I’ve been watching a lot of found footage movies recently (Europa Report, [REC]³: Genesis, V/H/S/2). As I’ve mentioned in the reviews of those films I cannot stand that sub-genre. Out of all the flicks out there that use this tired storytelling gimmick the only ones I can stomach are The Blair Witch Project, Cloverfield and Chronicle. So why would I watch yet another, you ask? Possibly because I’m a glutton for punishment, but I think I secretly want each of these films to work since the idea behind the sub-genre shows so much promise, so I am willing to give them all a fair shot. How does that cream your Twinkie?

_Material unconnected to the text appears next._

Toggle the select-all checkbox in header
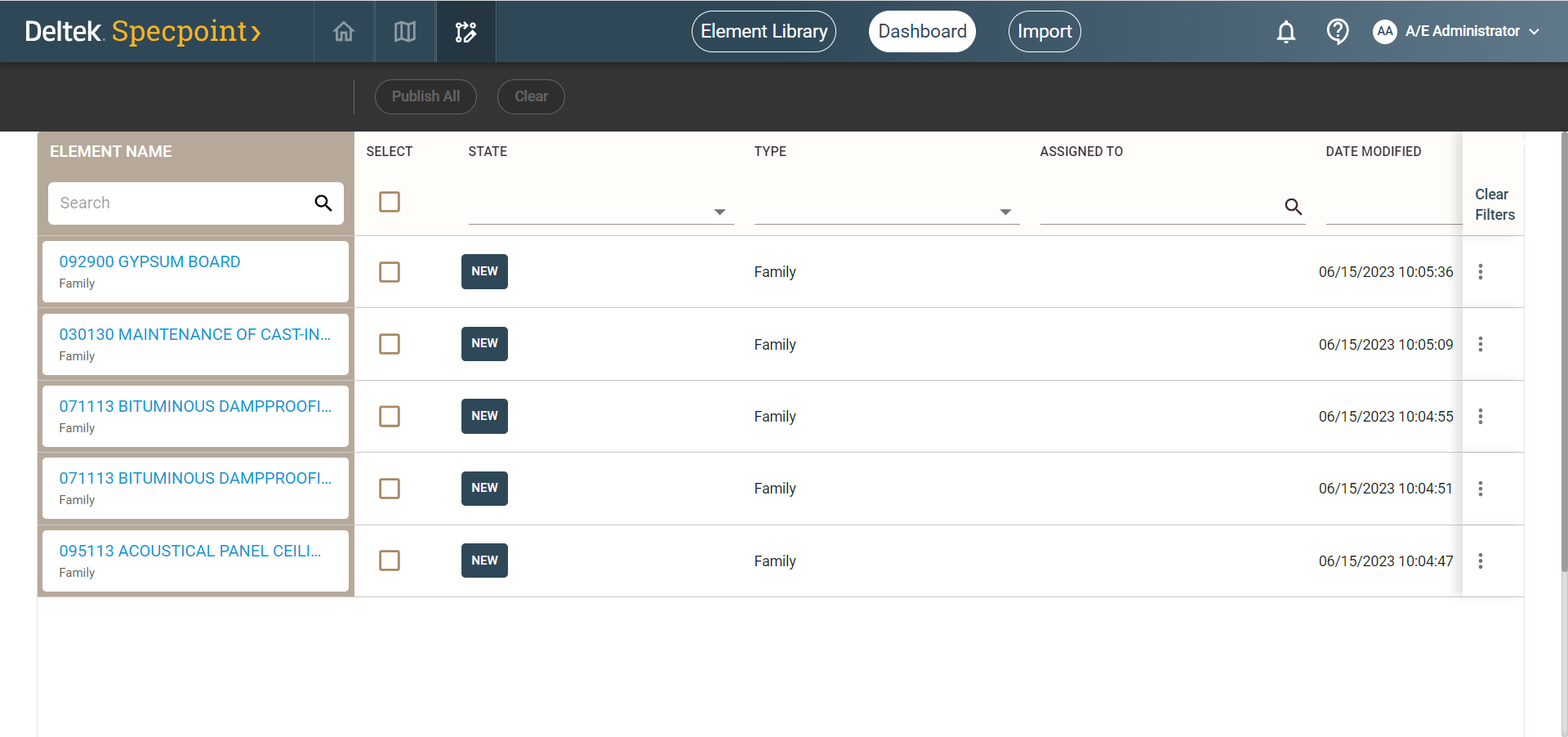Screen dimensions: 1568x737 click(390, 202)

So here we are with Grave Encounters, which follows a group of television ghost hunters attempting to contact the spirit world within a supposedly haunted former mental institution.
The set-up is sound. We have a group of con men and women who basically play up to the camera for their popular television show, and through the unedited footage we learn about their behind-the-scenes personalities before all the crazy shit goes down. These characters think they are just in another location made scary via rumors and hearsay, but the institution is genuinely haunted and they find they are ill prepared for what lies in store for them.

The problem lies within the execution of the sub-genre’s clichés and the writing of the characters/improvisations of the actors. Basically, if you’ve seen any found footage movie in the vein of Paranormal Activity you’ve seen all this flick has to offer. It follows that model verbatim – get to know the characters, (attempt and fail to) build up tension, have a minor “boo” scare and repeat in 5 minute increments ad nauseum.
The small cast of actors seem capable of pulling off their “on screen” personas while shooting for their television reality show, but once they drop the façade and show their true selves is where the movie begins to get tedious and hokey. They turn into stereotypical whiners who do nothing but curse at each other and scream. Would that be a normal reaction if you were in that type of a situation? Sure. My issue is that there is no way to differentiate one character from the next since they all act in the same way.

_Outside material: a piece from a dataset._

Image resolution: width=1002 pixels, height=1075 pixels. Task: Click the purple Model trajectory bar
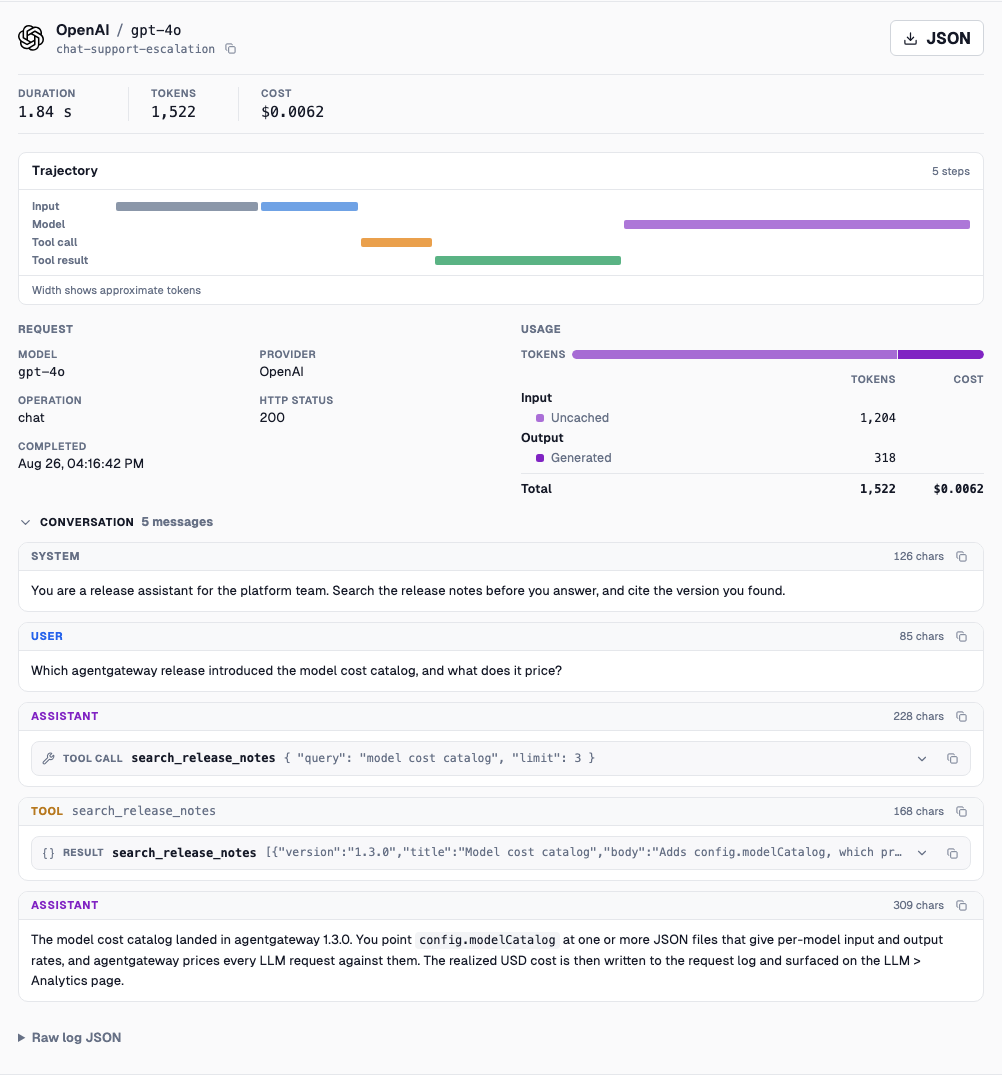[796, 224]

But the performances are a minor blip on the radar of this film’s sins. I have a large gripe with the way the cameras are used throughout the flick and how they telegraph the non-existent scares just by their framing. For instance, a couple of characters need to crack open the doors to an elevator to get to the lower levels of the hospital. The only person with any sort of strength is the guy holding the camera, so he walks at least twenty steps away to place the camera on the floor. Why? It wasn’t because of the light attached to the top since another character was holding a flashlight she was using to illuminate the room. It was because the director needed to get a wide shot, plain and simple. It’s stuff like that which takes me completely out of the movie because it breaks the illusion that these characters are fighting for their lives instead of making a movie. One character backs up against a door with a small window on it, so the person filming takes a few steps back to show not only the actor, but the door and the window in center frame so that the hand that bursts through it a few moments later is visible in full. The scares don’t feel organic. They feel like a choreographed fight scene from an old Jackie Chan flick.
Writers/directors The Vicious Brothers’ (Collin Minihan and Stuart Ortiz) made a blatant rip-off of The Blair Witch Project mixed with Paranormal Activity. Every beat, every plot development… even the ending. There is nothing original here to differentiate itself from the myriad of other crappy movies of this ilk and they don’t seem to care either. They pooped out a low budget movie that apparently was quite successful on home video. As far as I can tell their only reason for making this movie was that it was cheap to produce, took little effort in post-production and therefore would turn a tidy profit once released into Redboxes across America.

As this flick spun on I felt like I was watching a film purely bred to launch a franchise as viable as Paranormal Activity. Turns out I was right since a sequel came out a year later and there are rumors of a third. Grave Encounters is as by the numbers as you can possibly get. It’s predictable in the extreme, lazily executed and just flat out boring. Skip it.

0.5 out of 5

p.s. Naturally once this flick ended I watched the sequel. Like I said… a glutton for punishment.